Avverso tale pronuncia ha proposto ricorso NOME COGNOME, a mezzo del difensore AVV_NOTAIO. I motivi di ricorso sono però inammissibili, poiché palesemente generici e non sorretti da concreta specificità e pertinenza censoria. Trattasi, infatti, di doglianze che denunciano asseriti difetti di contraddittorietà palesi illogicità della motivazione, che però non emergono dal provvedimento impugnato.
Di contro, la Corte territoriale ha adeguatamente motivato, ricorrendo all’utilizzo di argomentazioni destinate a restare immuni da qualsivoglia stigma in sede di legittimità, in quanto scevre da profili di manifesta illogicità contraddittorietà, oltre che coerenti con il contesto normativo di riferimento.
Sottolinea la Corte territoriale, invero, che l’imputato – alle ore 20.47 del 20/11/2015 – non era presente presso la propria abitazione, nella quale era tenuto a restare in forza della prescrizione di permanenza domiciliare e dalla quale si era allontanato senza giustificazione alcuna, come confermato anche dalla moglie.
A fronte di un apparato motivazionale congruente, logico e privo della pur minima forma di contraddittorietà, l’impugnazione non ha oltrepassato la soglia della mera critica reiterativa e versata in fatto, invocando sostanzialmente una nuova valutazione in fatto (operazione ovviamente non consentita in sede di legittimità).

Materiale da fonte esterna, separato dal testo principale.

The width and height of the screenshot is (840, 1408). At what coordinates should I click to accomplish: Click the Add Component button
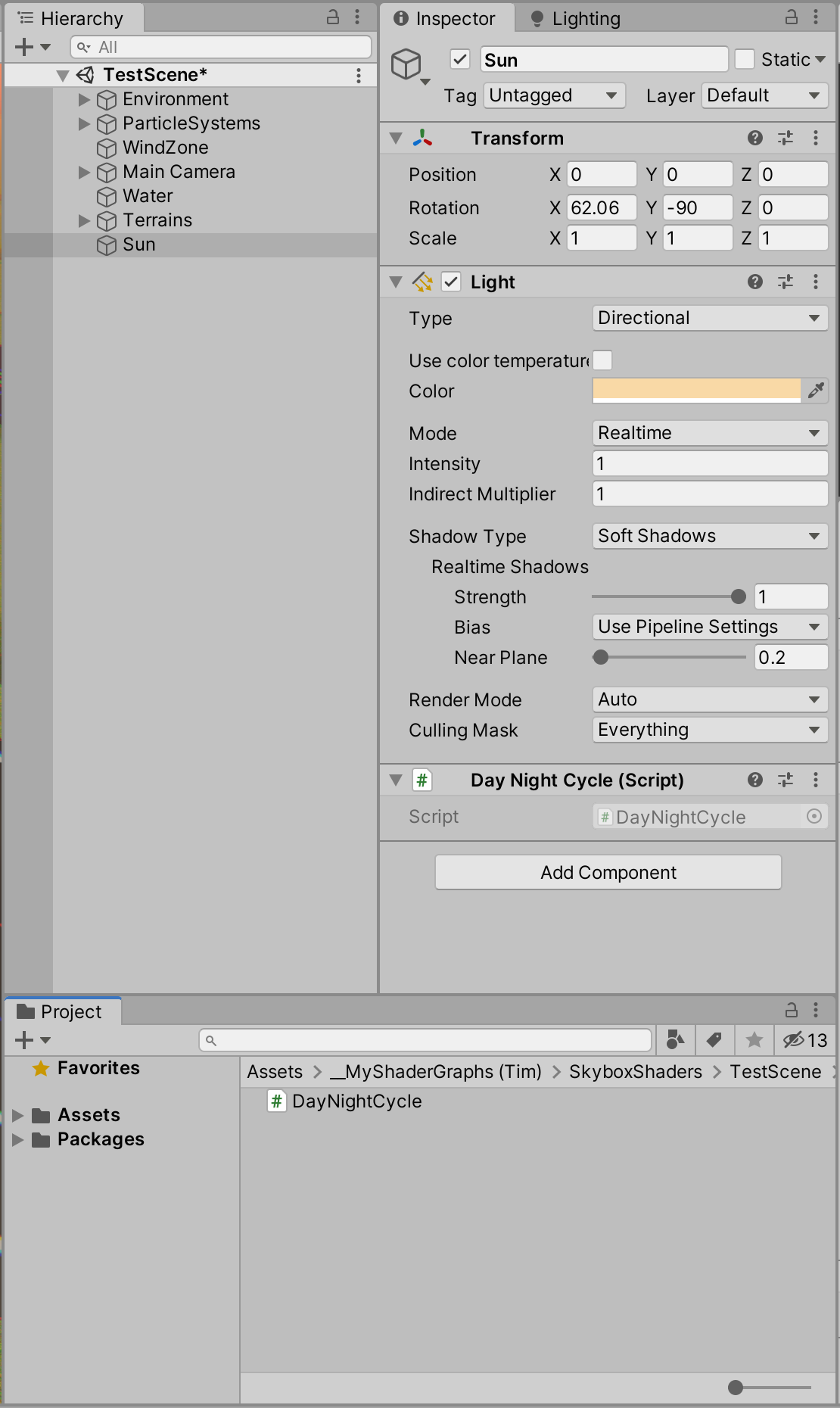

Alla luce delle considerazioni che precedono, il ricorso non può che essere dichiarato inammissibile, con conseguente condanna del ricorrente al pagamento delle spese processuali e, non ricorrendo ipotesi di esonero, al versamento di una somma alla Cassa delle ammende, determinabile in tremila euro, ai sensi dell’art. 616 cod. proc. pen.
Dichiara inammissibile il ricorso e condanna il ricorrente al pagamento delle spese processuali e della somma di euro tremila in favore della Cassa delle ammende.
Così deciso in Roma, il 26 ottobre 2023.